* Énoncé 1 *
Dans le texte sur les blaireaux, reformulez en liste le paragraphe commençant par « Alors, dès qu’un bruit de détonation » en conservant ses faits principaux.

* Texte fourni *

-=-=-

Blaireaux et compagnie

La campagne anglaise est en rébellion. Dans le West Sussex, un village se bat farouchement, avec succès, contre un projet d’exploitation du gaz de schiste. Plus à l’ouest, on passe des nuits blanches pour sauver des blaireaux. Et, de l’autre côté de l’océan, aux Etats Unis, des commandos libèrent les visons d’élevage, en risquant gros.

Qu’ils soient domestiques ou sauvages, les animaux suscitent de plus en plus d’actions de défense, souvent dures et déterminées.

Chaque nuit, depuis le mois d’août, dans le Gloucestershire ou le Somerset, 2 régions rurales de l’Ouest de l’Angleterre, s’affrontent en une sorte de guerre picrocholine des éleveurs de bétail et des activistes de la cause animale, plus exactement de la cause du blaireau, au demeurant fierté nationale.

Agent de la tuberculose

En résumé : le gouvernement a autorisé l’abattage de la bête par des tirs de fusil, le blaireau est accusé de transmettre la tuberculose bovine et serait responsable de 300 000 victimes dans le bétail depuis 9 ans.

Alors, dès qu’un bruit de détonation troue le silence la nuit, un « collectif » se met en place, se vêt chaudement, car il fait déjà très froid ces dernières nuits et tente de secourir l’animal par des sifflets, cris et hurlements, de façon à le faire retourner bien vite dans son terrier.

Méfiance des deux bords

Ainsi, près de 500 « patrouilleurs », rien  que dans le Gloucesterschire  se mettent en alerte la nuit tombée, médecins, instituteurs, pompiers, d’ailleurs soutenus dans leur combat par le guitariste du célèbre groupe Queen , Brian May.

-=-=-

(Coordonnées des éléments)
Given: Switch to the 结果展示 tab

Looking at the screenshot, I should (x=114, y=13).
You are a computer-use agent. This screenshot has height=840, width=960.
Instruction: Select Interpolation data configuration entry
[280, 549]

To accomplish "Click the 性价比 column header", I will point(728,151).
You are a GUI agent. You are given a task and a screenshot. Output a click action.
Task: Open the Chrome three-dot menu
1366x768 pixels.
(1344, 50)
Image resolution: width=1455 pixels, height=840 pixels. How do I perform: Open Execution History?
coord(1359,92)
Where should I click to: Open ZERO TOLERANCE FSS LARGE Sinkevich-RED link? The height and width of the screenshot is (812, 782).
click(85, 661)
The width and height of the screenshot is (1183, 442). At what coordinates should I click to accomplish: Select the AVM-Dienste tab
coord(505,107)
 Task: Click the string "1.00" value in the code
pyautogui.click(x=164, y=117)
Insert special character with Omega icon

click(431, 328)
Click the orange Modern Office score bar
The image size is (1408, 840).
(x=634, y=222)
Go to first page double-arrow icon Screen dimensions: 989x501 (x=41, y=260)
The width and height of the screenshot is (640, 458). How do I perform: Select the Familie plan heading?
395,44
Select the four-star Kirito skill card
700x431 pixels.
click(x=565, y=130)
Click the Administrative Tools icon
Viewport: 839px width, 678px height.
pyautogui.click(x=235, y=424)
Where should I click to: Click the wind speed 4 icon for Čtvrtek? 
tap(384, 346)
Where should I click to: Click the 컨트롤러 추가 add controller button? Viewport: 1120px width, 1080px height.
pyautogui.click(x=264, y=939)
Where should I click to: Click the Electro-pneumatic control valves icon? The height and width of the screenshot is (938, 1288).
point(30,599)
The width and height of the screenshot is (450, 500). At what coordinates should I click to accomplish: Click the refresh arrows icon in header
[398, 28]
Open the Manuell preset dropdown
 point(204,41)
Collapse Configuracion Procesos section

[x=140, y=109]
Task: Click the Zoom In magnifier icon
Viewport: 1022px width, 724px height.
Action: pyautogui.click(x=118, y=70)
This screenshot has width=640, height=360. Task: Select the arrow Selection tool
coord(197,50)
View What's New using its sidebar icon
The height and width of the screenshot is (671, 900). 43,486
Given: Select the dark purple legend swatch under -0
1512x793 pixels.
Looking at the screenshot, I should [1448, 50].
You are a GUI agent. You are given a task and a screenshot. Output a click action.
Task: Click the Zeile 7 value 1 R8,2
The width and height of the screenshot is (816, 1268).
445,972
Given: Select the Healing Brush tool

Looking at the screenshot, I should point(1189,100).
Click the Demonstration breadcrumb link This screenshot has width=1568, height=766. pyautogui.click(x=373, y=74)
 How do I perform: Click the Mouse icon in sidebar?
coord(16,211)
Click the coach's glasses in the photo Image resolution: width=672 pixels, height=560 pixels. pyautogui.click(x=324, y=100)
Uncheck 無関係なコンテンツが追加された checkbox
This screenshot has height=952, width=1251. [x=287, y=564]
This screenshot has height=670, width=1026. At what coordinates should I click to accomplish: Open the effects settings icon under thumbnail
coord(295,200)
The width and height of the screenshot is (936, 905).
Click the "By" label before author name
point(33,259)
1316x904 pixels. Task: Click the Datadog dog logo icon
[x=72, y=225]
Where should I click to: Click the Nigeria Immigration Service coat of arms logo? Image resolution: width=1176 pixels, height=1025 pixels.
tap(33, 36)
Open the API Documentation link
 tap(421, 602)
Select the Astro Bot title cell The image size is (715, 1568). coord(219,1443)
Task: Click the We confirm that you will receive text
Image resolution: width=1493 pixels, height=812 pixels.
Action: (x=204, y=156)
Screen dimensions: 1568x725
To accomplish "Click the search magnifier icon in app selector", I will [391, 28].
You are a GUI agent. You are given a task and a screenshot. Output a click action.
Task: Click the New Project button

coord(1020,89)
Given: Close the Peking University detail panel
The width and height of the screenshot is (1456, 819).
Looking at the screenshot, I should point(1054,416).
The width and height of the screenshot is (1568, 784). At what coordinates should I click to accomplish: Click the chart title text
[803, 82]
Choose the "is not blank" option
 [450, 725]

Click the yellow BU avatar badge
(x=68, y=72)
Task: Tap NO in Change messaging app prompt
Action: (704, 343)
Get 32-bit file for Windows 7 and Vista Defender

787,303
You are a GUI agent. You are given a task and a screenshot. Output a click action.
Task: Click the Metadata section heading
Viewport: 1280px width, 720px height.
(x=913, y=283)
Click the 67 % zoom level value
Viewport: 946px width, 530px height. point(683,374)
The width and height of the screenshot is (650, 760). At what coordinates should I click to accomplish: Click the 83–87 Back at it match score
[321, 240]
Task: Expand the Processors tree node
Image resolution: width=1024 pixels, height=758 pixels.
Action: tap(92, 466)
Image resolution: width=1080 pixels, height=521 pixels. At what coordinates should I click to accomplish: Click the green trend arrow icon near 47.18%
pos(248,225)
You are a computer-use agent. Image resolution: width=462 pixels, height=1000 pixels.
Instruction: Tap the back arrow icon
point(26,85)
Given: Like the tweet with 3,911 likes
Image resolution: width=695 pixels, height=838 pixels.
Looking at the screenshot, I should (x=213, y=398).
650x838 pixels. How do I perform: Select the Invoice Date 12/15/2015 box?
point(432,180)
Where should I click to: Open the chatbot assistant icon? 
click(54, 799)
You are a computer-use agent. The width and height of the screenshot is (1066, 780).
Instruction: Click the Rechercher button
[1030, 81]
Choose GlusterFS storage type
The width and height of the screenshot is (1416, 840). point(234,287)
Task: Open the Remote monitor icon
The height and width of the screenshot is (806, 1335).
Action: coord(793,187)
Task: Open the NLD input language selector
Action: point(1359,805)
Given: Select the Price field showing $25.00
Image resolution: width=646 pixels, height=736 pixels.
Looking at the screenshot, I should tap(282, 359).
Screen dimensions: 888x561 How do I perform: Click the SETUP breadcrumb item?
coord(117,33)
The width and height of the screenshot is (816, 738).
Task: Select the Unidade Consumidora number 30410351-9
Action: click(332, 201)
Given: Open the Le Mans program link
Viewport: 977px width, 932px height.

-=-=-

* Énoncé 2 *
Changez « Remote monitor » en « Network monitor » dans les lignes de données, de celle qui contient « Choose GlusterFS storage type » jusqu’à la dernière, et recopiez-les sans rien modifier d’autre.

* Réponse finale 1 *
- Dès qu’une détonation retentit la nuit, un « collectif » se met en place.
- Ses membres s’habillent chaudement, car il fait déjà très froid ces dernières nuits.
- Ils tentent de secourir l’animal avec des sifflets, des cris et des hurlements.
- Le but est de le faire retourner au plus vite dans son terrier.

* Réponse finale 2 *
Choose GlusterFS storage type
The width and height of the screenshot is (1416, 840). point(234,287)
Task: Open the Network monitor icon
The height and width of the screenshot is (806, 1335).
Action: coord(793,187)
Task: Open the NLD input language selector
Action: point(1359,805)
Given: Select the Price field showing $25.00
Image resolution: width=646 pixels, height=736 pixels.
Looking at the screenshot, I should tap(282, 359).
Screen dimensions: 888x561 How do I perform: Click the SETUP breadcrumb item?
coord(117,33)
The width and height of the screenshot is (816, 738).
Task: Select the Unidade Consumidora number 30410351-9
Action: click(332, 201)
Given: Open the Le Mans program link
Viewport: 977px width, 932px height.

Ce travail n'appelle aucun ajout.